↓
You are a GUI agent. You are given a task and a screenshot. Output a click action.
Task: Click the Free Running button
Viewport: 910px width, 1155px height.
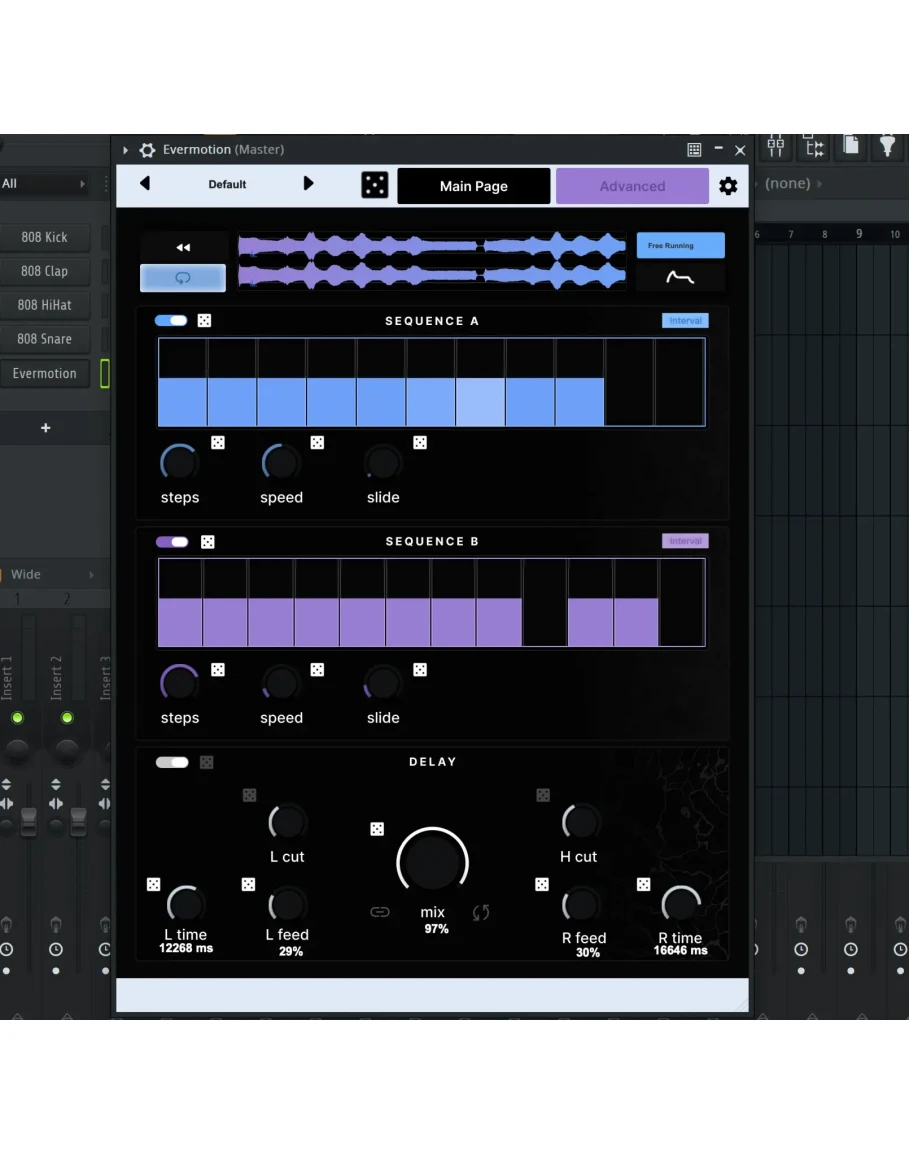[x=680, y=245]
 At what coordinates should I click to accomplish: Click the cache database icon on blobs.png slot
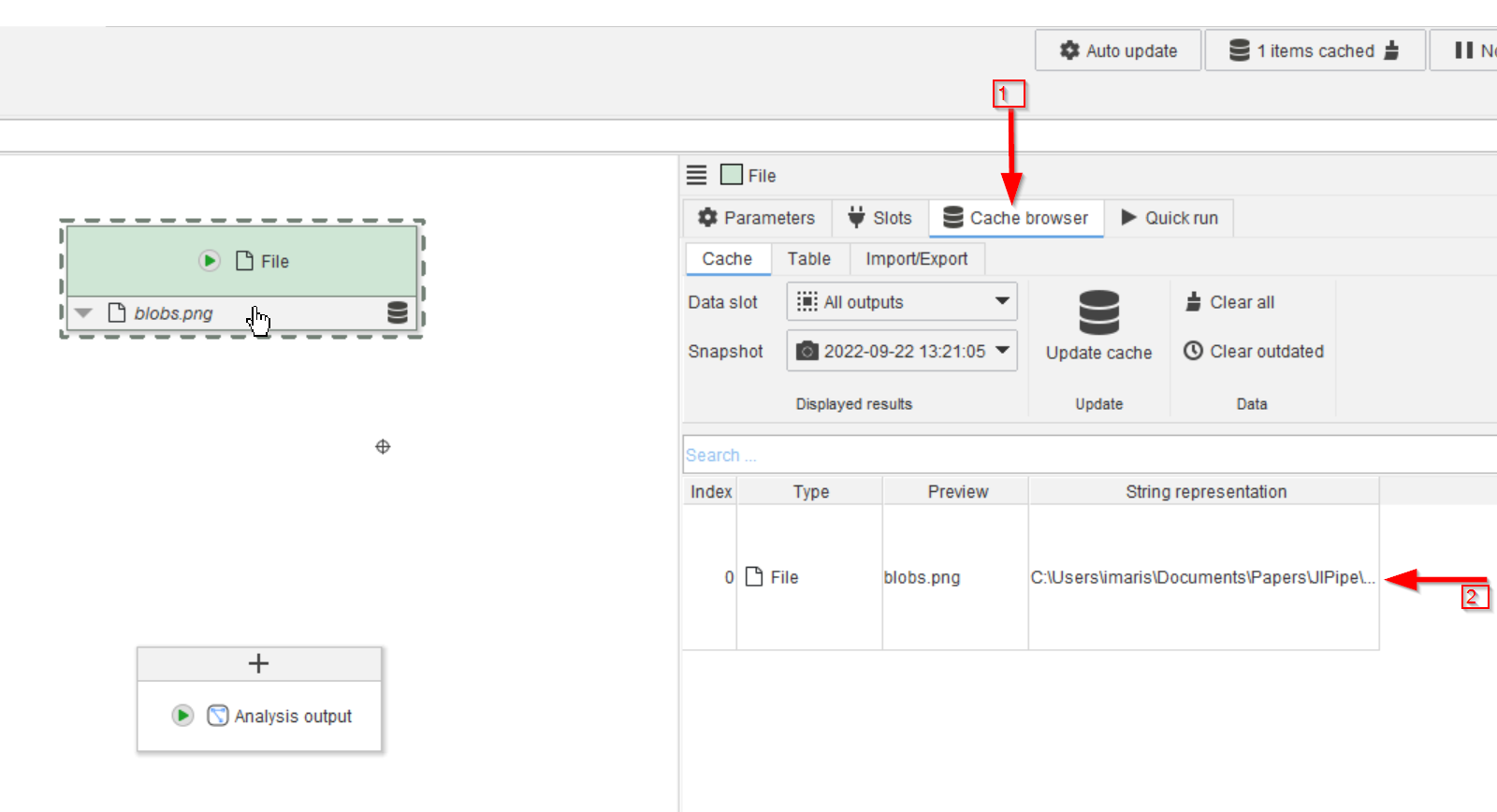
↑
**Your objective:** Your task is to write out, exactly and without pictures, only the lines from the one holding "Task: Click the Free Running button" to the last line of the data.

**Solution:**
Task: Click the Free Running button
Viewport: 910px width, 1155px height.
[x=680, y=245]
 At what coordinates should I click to accomplish: Click the cache database icon on blobs.png slot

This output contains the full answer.